Anche nel microcosmo cinefilo esistono luoghi che, come le vaghe stelle dell’Orsa di leopardiana memoria, viene naturale ritrovare ciclicamente, per poterle contemplare con occhi sempre nuovi eppur carichi di affetto. Il Far East Film Festival di Udine, primo e principale evento mondiale dedicato interamente alla cultura popolare asiatica, rientra di diritto tra le tappe indispensabili di qualsivoglia pellegrino della Settima Arte: da quando nacque, sotto le spoglie di Hong Kong Film Festival, nell’oramai lontano 1998 (c’erano ancora la lira, Bill Clinton, l’Udinese lottava per non retrocedere… Insomma, altri tempi, non necessariamente migliori), il Far East ha avuto il merito, l’intelligenza e, perché no, anche la fortuna di scavare un solco nell’immaginario collettivo delle (piccole) falangi che ancora vivono il rapporto con il cinema con un misto di febbrile eccitazione e smisurata passione. Mancava al mondo un Far East, e il lavoro del CEC, capitanato ovviamente da Sabrina Baracetti e Thomas Bertacche, ha provveduto a riempire l’assenza con una settimana di fuochi pirotecnici ai quali è sempre difficile, se non vano, tentare di opporre resistenza.

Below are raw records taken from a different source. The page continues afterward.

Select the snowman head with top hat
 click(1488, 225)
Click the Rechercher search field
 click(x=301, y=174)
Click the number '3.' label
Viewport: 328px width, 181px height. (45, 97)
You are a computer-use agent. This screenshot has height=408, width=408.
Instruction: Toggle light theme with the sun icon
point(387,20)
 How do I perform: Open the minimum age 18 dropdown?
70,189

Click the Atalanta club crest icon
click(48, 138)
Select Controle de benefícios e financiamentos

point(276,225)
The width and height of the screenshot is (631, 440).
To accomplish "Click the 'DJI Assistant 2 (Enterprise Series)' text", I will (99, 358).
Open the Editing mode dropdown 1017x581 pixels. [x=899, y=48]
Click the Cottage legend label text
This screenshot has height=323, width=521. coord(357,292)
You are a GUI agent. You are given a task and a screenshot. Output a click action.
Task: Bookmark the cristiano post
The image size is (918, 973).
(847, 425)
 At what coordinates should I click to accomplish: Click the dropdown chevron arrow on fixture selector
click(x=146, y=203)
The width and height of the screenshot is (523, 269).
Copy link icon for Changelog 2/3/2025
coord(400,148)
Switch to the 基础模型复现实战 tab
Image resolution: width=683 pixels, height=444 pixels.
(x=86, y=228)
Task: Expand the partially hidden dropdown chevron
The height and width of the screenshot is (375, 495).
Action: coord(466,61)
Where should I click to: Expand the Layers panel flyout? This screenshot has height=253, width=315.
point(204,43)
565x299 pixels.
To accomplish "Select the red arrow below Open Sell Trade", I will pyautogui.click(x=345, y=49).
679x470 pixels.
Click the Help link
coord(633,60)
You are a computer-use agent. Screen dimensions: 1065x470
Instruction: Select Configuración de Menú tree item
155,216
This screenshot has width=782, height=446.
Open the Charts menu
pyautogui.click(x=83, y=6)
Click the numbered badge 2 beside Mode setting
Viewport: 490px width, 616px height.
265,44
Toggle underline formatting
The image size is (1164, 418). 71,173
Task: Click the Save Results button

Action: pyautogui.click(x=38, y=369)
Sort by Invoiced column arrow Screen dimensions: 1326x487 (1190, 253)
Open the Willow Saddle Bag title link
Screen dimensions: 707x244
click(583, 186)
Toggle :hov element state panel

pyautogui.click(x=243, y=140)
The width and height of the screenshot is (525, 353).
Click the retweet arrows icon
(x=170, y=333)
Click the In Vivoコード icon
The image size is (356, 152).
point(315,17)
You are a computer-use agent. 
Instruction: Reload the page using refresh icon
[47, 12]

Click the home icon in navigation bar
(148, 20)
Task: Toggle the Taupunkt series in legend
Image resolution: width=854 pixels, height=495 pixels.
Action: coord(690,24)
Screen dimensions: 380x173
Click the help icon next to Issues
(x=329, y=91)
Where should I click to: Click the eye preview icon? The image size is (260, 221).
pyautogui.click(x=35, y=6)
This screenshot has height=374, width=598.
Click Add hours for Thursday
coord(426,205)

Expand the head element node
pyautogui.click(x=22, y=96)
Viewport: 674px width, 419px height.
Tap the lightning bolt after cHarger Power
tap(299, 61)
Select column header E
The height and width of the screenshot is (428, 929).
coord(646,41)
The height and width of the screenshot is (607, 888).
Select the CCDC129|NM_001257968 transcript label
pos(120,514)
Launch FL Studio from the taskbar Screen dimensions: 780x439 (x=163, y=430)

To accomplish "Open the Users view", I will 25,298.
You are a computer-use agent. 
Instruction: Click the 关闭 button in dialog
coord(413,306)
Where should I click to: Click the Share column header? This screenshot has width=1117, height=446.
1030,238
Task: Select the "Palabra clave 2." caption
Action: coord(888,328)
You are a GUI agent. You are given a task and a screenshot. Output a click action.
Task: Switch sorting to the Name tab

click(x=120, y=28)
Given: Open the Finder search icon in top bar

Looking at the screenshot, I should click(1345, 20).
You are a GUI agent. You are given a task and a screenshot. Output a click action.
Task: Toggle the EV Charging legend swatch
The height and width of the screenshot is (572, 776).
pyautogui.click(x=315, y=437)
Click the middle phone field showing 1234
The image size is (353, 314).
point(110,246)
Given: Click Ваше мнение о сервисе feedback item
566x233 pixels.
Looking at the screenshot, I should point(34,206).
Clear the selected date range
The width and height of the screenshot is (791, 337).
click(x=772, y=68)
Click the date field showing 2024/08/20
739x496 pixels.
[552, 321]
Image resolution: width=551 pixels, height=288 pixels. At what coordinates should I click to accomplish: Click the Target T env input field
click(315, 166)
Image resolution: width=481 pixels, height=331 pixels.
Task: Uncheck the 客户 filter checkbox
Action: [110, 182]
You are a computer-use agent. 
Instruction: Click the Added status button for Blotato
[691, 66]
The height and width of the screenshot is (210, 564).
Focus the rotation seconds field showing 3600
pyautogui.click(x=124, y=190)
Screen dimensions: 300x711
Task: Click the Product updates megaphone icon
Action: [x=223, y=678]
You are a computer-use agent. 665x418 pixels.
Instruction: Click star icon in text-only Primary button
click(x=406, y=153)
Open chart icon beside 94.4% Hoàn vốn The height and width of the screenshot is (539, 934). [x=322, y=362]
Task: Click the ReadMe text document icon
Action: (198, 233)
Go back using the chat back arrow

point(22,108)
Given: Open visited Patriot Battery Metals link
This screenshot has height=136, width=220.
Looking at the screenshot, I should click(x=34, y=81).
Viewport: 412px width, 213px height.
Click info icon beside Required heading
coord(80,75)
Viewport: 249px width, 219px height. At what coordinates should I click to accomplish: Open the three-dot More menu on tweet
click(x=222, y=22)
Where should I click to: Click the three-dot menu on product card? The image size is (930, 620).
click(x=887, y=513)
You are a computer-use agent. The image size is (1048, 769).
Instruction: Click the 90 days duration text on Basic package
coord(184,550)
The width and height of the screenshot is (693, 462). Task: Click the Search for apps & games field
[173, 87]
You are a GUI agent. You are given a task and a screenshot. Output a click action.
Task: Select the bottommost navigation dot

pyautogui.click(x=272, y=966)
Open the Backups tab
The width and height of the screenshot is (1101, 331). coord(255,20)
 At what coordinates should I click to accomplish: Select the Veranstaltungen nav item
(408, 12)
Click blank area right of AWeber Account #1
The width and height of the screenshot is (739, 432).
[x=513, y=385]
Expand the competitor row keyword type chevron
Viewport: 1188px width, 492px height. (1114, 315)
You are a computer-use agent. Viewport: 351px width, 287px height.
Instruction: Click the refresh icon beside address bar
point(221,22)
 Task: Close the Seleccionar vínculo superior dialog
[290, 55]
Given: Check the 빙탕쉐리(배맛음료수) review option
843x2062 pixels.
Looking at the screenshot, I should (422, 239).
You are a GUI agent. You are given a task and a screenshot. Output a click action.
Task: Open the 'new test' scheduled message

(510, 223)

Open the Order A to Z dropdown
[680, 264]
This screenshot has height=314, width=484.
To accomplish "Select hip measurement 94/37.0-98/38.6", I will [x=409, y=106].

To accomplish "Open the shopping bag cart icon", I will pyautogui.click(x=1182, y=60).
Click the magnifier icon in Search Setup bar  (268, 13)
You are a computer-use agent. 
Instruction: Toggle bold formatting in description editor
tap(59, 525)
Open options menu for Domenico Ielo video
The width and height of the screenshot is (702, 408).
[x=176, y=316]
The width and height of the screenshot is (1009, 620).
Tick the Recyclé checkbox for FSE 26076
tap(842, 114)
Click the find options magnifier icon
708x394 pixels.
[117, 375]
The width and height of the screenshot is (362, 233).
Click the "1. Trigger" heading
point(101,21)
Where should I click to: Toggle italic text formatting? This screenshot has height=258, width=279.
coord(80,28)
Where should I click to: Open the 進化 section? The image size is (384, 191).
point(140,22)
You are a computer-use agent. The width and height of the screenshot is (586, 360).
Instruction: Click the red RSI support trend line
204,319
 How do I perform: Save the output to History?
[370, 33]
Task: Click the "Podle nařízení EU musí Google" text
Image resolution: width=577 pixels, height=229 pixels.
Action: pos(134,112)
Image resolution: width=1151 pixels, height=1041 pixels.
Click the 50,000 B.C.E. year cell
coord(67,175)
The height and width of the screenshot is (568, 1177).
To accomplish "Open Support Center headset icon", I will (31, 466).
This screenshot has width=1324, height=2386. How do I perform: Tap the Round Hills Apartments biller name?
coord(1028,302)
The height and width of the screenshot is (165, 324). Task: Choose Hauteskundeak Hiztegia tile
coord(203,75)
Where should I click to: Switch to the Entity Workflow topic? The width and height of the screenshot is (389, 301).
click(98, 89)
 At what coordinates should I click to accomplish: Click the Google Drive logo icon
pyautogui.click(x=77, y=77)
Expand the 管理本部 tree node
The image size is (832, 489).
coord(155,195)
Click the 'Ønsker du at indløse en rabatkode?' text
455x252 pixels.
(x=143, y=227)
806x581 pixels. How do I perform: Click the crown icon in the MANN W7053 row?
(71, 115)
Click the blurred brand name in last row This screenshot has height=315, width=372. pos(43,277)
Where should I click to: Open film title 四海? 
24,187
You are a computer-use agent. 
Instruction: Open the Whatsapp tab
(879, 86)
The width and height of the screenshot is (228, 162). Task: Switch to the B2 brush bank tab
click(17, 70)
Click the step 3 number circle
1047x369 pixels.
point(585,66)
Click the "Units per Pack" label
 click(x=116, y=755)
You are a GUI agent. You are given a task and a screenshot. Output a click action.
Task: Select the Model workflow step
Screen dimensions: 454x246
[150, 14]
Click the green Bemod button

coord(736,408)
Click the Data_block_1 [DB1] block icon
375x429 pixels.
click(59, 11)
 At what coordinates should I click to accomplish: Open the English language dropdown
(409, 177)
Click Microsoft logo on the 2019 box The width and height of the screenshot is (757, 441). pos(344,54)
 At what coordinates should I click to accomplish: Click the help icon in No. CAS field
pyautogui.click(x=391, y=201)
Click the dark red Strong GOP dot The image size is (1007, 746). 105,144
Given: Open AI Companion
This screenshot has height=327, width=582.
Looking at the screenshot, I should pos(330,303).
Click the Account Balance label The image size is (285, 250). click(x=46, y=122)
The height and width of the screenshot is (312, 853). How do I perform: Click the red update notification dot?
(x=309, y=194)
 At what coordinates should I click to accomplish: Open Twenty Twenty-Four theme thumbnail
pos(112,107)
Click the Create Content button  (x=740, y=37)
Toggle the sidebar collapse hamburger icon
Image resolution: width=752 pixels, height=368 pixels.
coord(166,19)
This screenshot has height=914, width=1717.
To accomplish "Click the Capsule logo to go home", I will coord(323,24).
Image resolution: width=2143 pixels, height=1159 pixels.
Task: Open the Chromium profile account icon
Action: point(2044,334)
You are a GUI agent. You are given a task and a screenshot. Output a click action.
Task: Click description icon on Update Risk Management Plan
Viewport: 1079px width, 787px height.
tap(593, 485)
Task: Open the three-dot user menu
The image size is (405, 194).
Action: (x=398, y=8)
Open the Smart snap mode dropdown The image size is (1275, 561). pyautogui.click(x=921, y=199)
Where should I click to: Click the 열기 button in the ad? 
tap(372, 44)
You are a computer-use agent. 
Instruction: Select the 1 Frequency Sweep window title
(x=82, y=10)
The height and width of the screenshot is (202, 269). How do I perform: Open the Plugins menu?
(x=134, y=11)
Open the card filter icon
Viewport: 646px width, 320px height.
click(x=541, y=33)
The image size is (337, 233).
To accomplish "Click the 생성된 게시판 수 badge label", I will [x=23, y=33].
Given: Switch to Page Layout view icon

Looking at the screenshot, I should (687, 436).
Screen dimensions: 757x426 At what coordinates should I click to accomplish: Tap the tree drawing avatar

Il Far East non è “solo” l’occasione per imbattersi in qualche ottimo film – e questa sedicesima edizione già promette molto in tal senso, vista la presenza di titoli irrinunciabili come Black Coal, Thin Ice, The Midnight After, Fuku-chan of Fukufuku Flats, tanto per citarne alcuni –, perché in un’epoca in cui la fruizione dei materiali e il loro recupero è sempre più facilitata dalle nuove tecnologie questo dettaglio, seppur essenziale, rischia di veder perdere parte del proprio valore. Il Far East permette al popolo udinese – e alle frotte che raggiungono la cittadina friulana durante il festival, muovendosi da ogni parte d’Italia e del mondo – di confrontarsi con un universo che troppo spesso per pigrizia, ignoranza o squallidi tornaconti politici, viene considerato “troppo distante” da noi, “incomprensibile”, tutt’al più ricevendo la gratifica di “esotico”.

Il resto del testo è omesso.